_What you will do_
(A) In the article about Heidi Fleiss's planned male brothel in Nevada, what hourly rate did Fleiss say she would charge?
(B) From the article on Heidi Fleiss's planned male brothel, extract the passage from "Dr. Laura Berman, a" to "want casual sex.", word for word.
(C) Extend the article on Heidi Fleiss's planned male brothel in Nevada, beginning after its final sentence.

_Supplied text_
* * * * * * *
Former Hollywood madam Heidi Fleiss has set out for Nevada with a mission to put a new twist on the world's oldest profession.
Fleiss revealed Thursday that she was joining forces with the owner of the Cherry Patch Ranch, a legal house of prostitution about 80 miles outside of Las Vegas, to create what she called a "stud farm" -- the first brothel featuring male prostitutes catering to women.
Fleiss, who was moving and couldn't be reached for comment Thursday, told the Los Angeles Times that she was going to put out a casting call for about 20 guys to staff "Heidi's Stud Farm," and she planned to charge $250 an hour for their services.
But are women ready to pay for casual sexual encounters with men? Several women interviewed said they wouldn't pay for sex, but that other women should have the right to do so.
"I would never go, but the opportunity should be there for other women," said Dana, a 22-year-old from New York.
Dr. Laura Berman, a sex educator and the director of the Berman Center in Chicago, says that while women's view of their sexuality has changed, it remains to be seen whether they want casual sex.
"I think ultimately women still mostly have sex in the, in the context of a relationship," Berman said. "But there is greater permission for women to have sex for the sake of pleasure."
Nineteen-year-old Lindsay, who was browsing the Sexuality section of a New York City bookstore, agreed. "Most women I know don't think of sex as a casual thing," she said. "They take it as a more serious thing; it's a more intimate thing, for most."
But Berman said there could be a number of reasons for women to visit a male prostitute. "To say it's just going to be women desperate for sex will not be the whole story," she said.
Berman said the "stud farm" could appeal to women who want a taste of sexual adventure and experimentation, or even to try to reach orgasm, without the pressure of pleasing a regular partner.
Ulku, a 40-year-old woman originally from Turkey, said she believes women who are "not satisfied in their relationship," would visit male prostitutes, precisely because it would be anonymous and far removed from their regular lives.
Fleiss told the Los Angeles Times she wanted to revamp the Cherry Patch Ranch's Western theme into a more "Hollywood" look. Berman said that ambience and atmosphere would be very important for many women -- while men, she said, "are more interested in the woman they're with."
Perhaps the stud farm could become the new place for bachelorette -- or even divorce -- parties for women. "I could see this as a destination for women to go to together," Berman said.
* * * * * * *
_Entries shown_
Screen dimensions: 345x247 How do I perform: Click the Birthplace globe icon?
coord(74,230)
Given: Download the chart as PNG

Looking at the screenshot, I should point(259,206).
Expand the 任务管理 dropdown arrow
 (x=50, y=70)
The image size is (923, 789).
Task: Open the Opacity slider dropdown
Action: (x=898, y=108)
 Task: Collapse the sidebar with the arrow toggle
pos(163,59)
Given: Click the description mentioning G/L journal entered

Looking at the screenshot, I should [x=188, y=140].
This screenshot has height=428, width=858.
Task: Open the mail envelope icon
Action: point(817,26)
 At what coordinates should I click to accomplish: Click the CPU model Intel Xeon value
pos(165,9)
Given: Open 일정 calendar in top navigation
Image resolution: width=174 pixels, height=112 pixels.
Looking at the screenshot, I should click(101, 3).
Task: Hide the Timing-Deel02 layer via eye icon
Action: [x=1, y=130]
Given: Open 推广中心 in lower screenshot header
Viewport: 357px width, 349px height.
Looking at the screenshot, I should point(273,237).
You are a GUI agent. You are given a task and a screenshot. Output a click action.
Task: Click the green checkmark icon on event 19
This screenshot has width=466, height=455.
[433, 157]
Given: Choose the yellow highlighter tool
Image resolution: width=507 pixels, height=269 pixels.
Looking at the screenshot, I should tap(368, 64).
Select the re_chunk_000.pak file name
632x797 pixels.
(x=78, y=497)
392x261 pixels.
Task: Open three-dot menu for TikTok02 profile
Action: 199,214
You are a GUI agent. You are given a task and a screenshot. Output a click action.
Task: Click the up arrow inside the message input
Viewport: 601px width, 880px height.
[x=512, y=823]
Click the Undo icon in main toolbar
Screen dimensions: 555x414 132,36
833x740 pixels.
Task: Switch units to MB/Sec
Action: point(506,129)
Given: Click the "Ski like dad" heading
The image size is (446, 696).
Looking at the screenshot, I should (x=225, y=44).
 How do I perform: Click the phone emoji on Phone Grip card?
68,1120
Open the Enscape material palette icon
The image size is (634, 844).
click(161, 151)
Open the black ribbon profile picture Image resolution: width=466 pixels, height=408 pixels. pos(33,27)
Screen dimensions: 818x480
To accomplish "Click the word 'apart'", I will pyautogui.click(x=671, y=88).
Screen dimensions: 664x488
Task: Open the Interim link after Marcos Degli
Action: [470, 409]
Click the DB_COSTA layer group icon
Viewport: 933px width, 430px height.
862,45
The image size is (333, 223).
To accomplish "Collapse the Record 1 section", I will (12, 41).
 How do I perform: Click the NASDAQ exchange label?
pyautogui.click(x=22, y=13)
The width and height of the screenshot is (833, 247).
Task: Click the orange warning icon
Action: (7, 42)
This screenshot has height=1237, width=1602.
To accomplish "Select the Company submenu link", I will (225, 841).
* * * * * * *
_Exercise results_
(A) $250 an hour.

(B)
Dr. Laura Berman, a sex educator and the director of the Berman Center in Chicago, says that while women's view of their sexuality has changed, it remains to be seen whether they want casual sex.

(C)
Berman suggested that Fleiss should offer a variety of spa-like services, not just straight sex. "Like a massage service that could go further if the woman wanted," Berman said.
But a number of people -- both men and women -- still question the marketability of male prostitution, saying that women simply don't have to pay for sex -- they could have it pretty much anytime they want for free.
Ann Shillinglaw, a 46-year-old single woman from California, told ABC News via e-mail: "I would never need to visit a male prostitution place because there are SO MANY men my own age and younger who are willing and able to have sex with a woman at the drop of a hat. I know several guys I could call for sex any time I was free. ...No need to ever pay for this."
But all of the speculation about "Heidi's Stud Farm" is premature, says Joni Eastley, the vice chairwoman of the Nye County Board of Commissioners. The county has received only a "courtesy notice" from Joe Richards, owner of the Cherry Patch Ranch, saying that Fleiss was coming to work for him as a "madam hostess."
Fleiss, who gained notoriety in the 1990s for her call-girl ring catering to Hollywood stars and high rollers and spent 21 months in prison for charges related to her prostitution business, is no stranger to inserting herself into the media spotlight. Some say the stud farm announcement is little more than a publicity stunt.
George Flint, a lobbyist for the Nevada Brothel Association, said of Fleiss and her plan, "I have no heartburn with the concept, but we're very worried about getting involved with this loose cannon lady." He said that women prostitutes are free agents who simply pay room rates to brothel owners, and those rules would likely apply to men as well. "The girls are their own bosses," he said. "And the woman can choose [her partner]."
Nevada also has very strict rules about legal prostitution and conducts routine testing for HIV and other sexually transmitted diseases. In 1987, the state legislature passed a law requiring guests at legal brothels to wear condoms. Flint said the same rules would apply at the stud farm, which he said "better stock up on vaginal condoms," as well as condoms for men.
Ultimately, there's no way to tell if women are ready to pay for sex -- at least not yet.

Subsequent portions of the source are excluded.